◆ **Stated problem a**
In the data items, rewrite everything from the line containing "Given: Click the" down to the line containing "pyautogui.click(x=472, y=190)", changing "masthead" to "page banner" and keeping everything else the same. Leave out the pictures.

◆ **Document section**
■ ■ ■

This is my process for figuring out whether I'm solving for the right thing, and walking through a real example seems more useful than describing it abstractly. So this is one feature I shipped a few years ago, and what the process actually looked like inside it.
A fintech app I was working on needed to render full news articles inline, pulled from several external sources at the moment a user opened them. Three of the four sources returned the full hostile-web payload — ads, third-party frames, tracking, inline scripts, malformed markup — and one returned plain text. Browser-side fetching, browser-side rendering, next to a financial UI carrying a real session. I hadn't worked on browser security before. The brief was, effectively, make this safe.
The first thing I did was decide what "safe" had to mean before I touched any code. That's the part of the work I think actually matters, and it's the part I want to talk about.
Defining what success has to mean
The way I approach work generally is to figure out what would count as the thing being done before I start building it. Not in the loose "what are we trying to accomplish" sense, but a definition specific enough that I can hold a candidate solution up against it and get a clear verdict. The point of having that definition early is so the rest of the work — the build, the testing, the validation — has a fixed target to point at.
For this feature, the definition I settled on was: I should be able to explain, to myself, why the design is safe. A positive case, not "I haven't found a problem with it." If I can't construct that explanation, the feature isn't done.
The reason that phrasing matters is that it forces validation to produce something specific. "Is it safe enough" is unanswerable. "Can I make the case for why it's safe" is answerable, and the answer is either yes or no. When the answer is no, I have to do something about it.
Building the obvious thing carefully
The first approach I took was to sanitize the content. Some of that was domain inexperience — I didn't have a deep background in browser security, but I knew sanitization was something people did for this kind of problem, and it seemed like a reasonable place to start. The rest was that the same content needed cleaning anyway for cosmetic reasons. The sources were sending ads, third-party frames, layout junk that didn't belong in the app, CSS that would have collided with the app's own styles. I was already going to be doing a cleaning pass on the way in. Folding safety into that same pass felt like the natural shape — one pipeline, doing one job thoroughly, instead of two separate concerns layered on top of each other.
So I built it. I researched everything I could find about hostile browser content — what gets injected, what tricks people use, what categories of markup and inline construction need to be stripped or normalized — and built a cleaner against all of it. Unit tests covering every condition I could find documented anywhere. Then I started validating against real source content, looking for anything that shouldn't have made it through.
Five hours into validation, I found a bypass. Construction I hadn't anticipated, passed cleanly through the cleaner, would have rendered as executable in the browser. I patched it.
Next day, halfway through another validation pass, another one. Different mechanism, same outcome.
I patched again and kept validating. About a day later, a third.

■ ■ ■

Data items:
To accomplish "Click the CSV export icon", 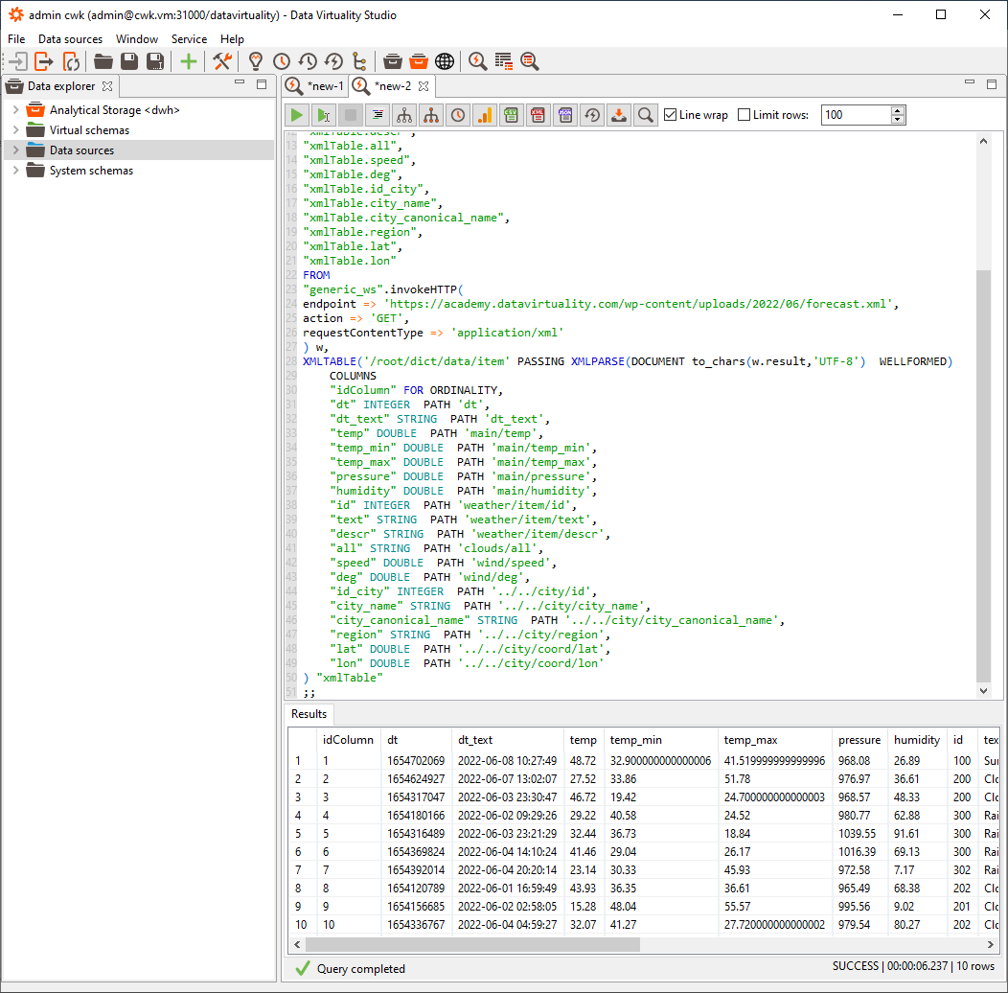I will click(x=512, y=115).
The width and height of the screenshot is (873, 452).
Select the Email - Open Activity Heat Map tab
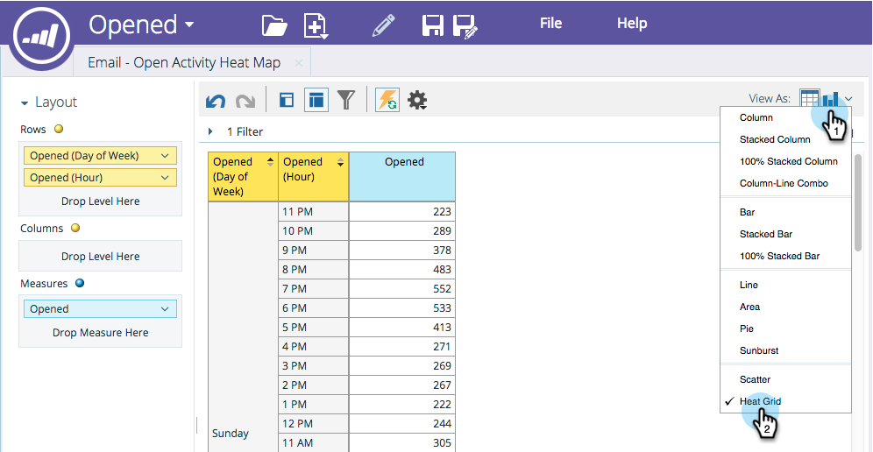184,63
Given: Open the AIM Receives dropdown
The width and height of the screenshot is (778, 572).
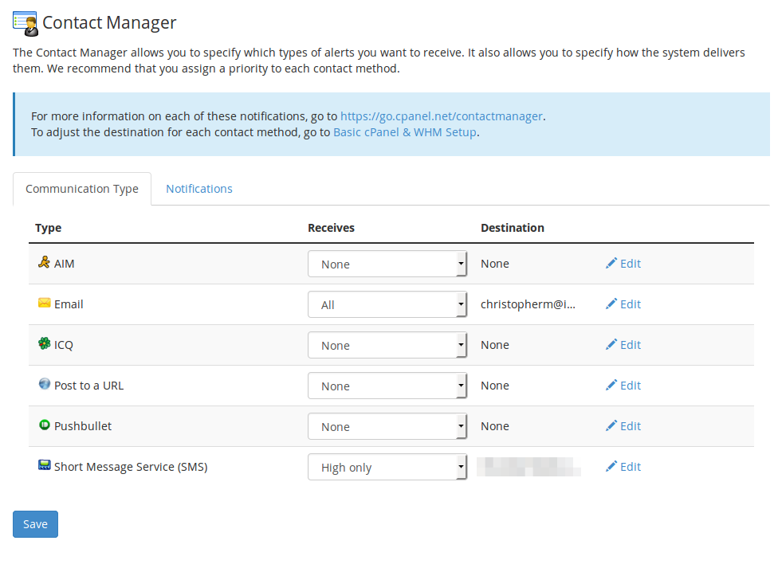Looking at the screenshot, I should coord(387,264).
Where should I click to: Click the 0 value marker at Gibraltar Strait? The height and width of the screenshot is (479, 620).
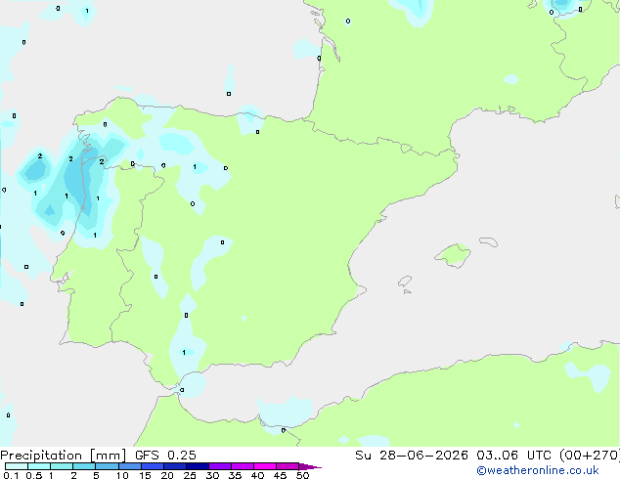[182, 390]
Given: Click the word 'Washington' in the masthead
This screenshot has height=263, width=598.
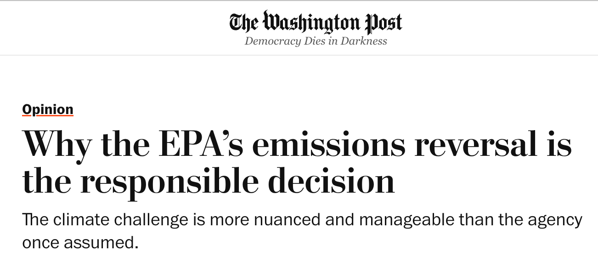Looking at the screenshot, I should click(312, 23).
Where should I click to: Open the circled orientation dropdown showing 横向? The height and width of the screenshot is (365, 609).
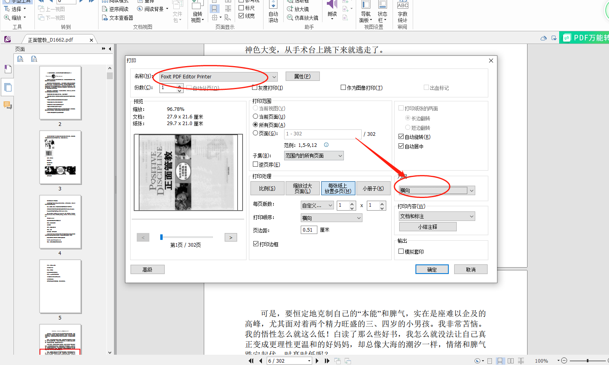pyautogui.click(x=472, y=190)
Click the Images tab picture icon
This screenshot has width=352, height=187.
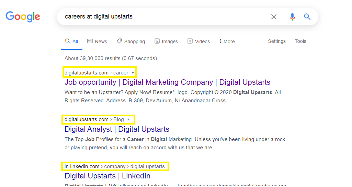157,41
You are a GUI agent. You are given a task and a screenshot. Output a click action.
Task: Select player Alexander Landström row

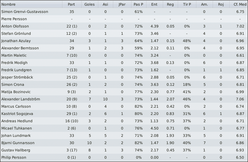click(x=124, y=99)
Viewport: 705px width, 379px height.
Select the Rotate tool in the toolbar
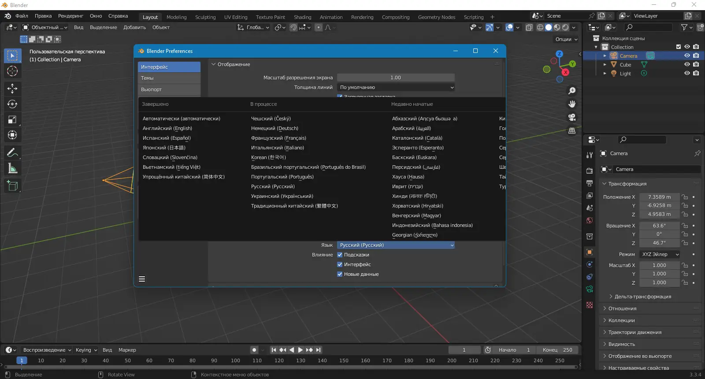click(x=12, y=104)
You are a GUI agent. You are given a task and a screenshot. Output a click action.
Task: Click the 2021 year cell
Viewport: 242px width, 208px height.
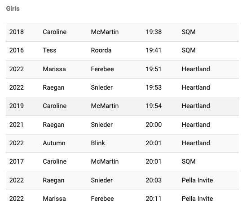16,125
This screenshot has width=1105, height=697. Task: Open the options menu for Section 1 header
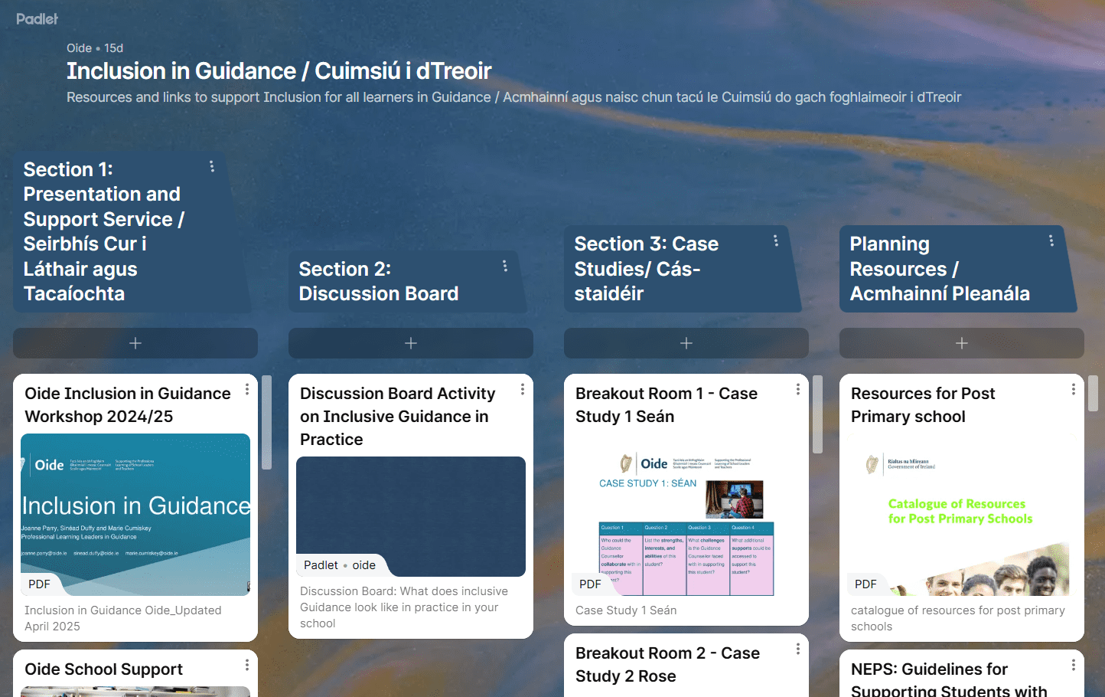(211, 165)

■ ■ ■

◆ **Stated problem b**
Carry the essay on safely rendering external news articles forward from its final sentence.

◆ **Reply a**
Given: Click the word 'Washington' in the page banner
This screenshot has height=263, width=598.
Looking at the screenshot, I should click(312, 23).
Where should I click to: Open the circled orientation dropdown showing 横向? The height and width of the screenshot is (365, 609).
pyautogui.click(x=472, y=190)

◆ **Reply b**
Going back to what I was actually solving for
When validation kept producing bypasses, the obvious move was to keep patching. Each individual one was a real bug with a real fix. But what was showing up wasn't a list of independent bugs. It was a pattern, and the way I deal with patterns is to fix them at the pattern level, not the instance level. Fixing at the instance level just lets the same shape come back in a new costume. So instead of writing a fourth patch, I went back to the question I'd started with — what does it mean for this feature to be safe — and tried to construct the positive case from scratch. And the moment I tried to actually write out the chain of reasoning from "the cleaner runs" to "the user is safe," I noticed it didn't connect. The cleaner's job is to remove things that look dangerous in the markup. But the property I needed was about what the rendered content was allowed to do in the browser. Those aren't the same property. A perfectly clean cleaner doesn't get me what I need, because cleanliness of markup isn't what determines whether content can do damage. Privilege is.
I'd been treating this as a content cleanliness problem. It was a browser security problem. They're different domains, and I'd been working in the wrong one.
This is the move I think actually matters in the work, and it's smaller than it sounds. It's not a sudden insight. It's a habit of going back to the problem statement when the evidence starts not adding up, and re-deriving the approach from there instead of continuing forward from where you happen to be.
The actual answer to the actual problem
Once the question became "how do I prevent the content from having privilege" instead of "how do I make the content clean," the design space looked completely different. The browser already has a mechanism for restricting privilege: sandboxed iframes, ideally on a different origin, with sandbox flags that strip the capabilities that would let the content reach the parent. The content can do whatever it wants inside the frame. It just can't touch anything outside.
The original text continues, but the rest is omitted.